▸ WHAT THIS TASK INVOLVES
In the entries that follow, find the line containing "Image resolution: width=812"; from there, copy every line exactly through the line containing "You are a computer-use".

***** EXTRACTED INFORMATION

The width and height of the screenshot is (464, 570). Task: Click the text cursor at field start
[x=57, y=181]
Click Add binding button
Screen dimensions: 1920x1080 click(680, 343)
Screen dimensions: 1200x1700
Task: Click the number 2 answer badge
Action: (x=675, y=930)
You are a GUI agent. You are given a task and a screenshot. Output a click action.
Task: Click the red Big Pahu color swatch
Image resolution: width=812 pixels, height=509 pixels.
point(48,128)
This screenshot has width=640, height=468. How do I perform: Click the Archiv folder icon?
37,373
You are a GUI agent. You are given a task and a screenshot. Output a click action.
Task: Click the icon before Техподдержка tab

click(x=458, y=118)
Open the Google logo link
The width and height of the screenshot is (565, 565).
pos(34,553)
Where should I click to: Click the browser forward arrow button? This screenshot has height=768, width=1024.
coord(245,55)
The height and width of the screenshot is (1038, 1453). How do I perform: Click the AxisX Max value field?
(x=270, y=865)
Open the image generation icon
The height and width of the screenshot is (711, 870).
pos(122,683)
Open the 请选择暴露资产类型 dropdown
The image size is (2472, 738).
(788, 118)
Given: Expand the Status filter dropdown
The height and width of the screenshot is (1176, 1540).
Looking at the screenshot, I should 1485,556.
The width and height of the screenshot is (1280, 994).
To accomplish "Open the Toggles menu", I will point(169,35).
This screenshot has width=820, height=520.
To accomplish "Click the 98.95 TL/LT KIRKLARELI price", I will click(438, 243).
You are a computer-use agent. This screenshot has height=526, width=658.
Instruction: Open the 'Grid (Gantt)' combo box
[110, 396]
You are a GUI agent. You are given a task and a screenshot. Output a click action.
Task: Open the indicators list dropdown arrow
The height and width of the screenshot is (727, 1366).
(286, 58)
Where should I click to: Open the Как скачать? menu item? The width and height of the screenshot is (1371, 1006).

**********

▸ SOLUTION BELOW
Image resolution: width=812 pixels, height=509 pixels.
point(48,128)
This screenshot has width=640, height=468. How do I perform: Click the Archiv folder icon?
37,373
You are a GUI agent. You are given a task and a screenshot. Output a click action.
Task: Click the icon before Техподдержка tab

click(x=458, y=118)
Open the Google logo link
The width and height of the screenshot is (565, 565).
pos(34,553)
Where should I click to: Click the browser forward arrow button? This screenshot has height=768, width=1024.
coord(245,55)
The height and width of the screenshot is (1038, 1453). How do I perform: Click the AxisX Max value field?
(x=270, y=865)
Open the image generation icon
The height and width of the screenshot is (711, 870).
pos(122,683)
Open the 请选择暴露资产类型 dropdown
The image size is (2472, 738).
(788, 118)
Given: Expand the Status filter dropdown
The height and width of the screenshot is (1176, 1540).
Looking at the screenshot, I should 1485,556.
The width and height of the screenshot is (1280, 994).
To accomplish "Open the Toggles menu", I will point(169,35).
This screenshot has width=820, height=520.
To accomplish "Click the 98.95 TL/LT KIRKLARELI price", I will click(438, 243).
You are a computer-use agent. This screenshot has height=526, width=658.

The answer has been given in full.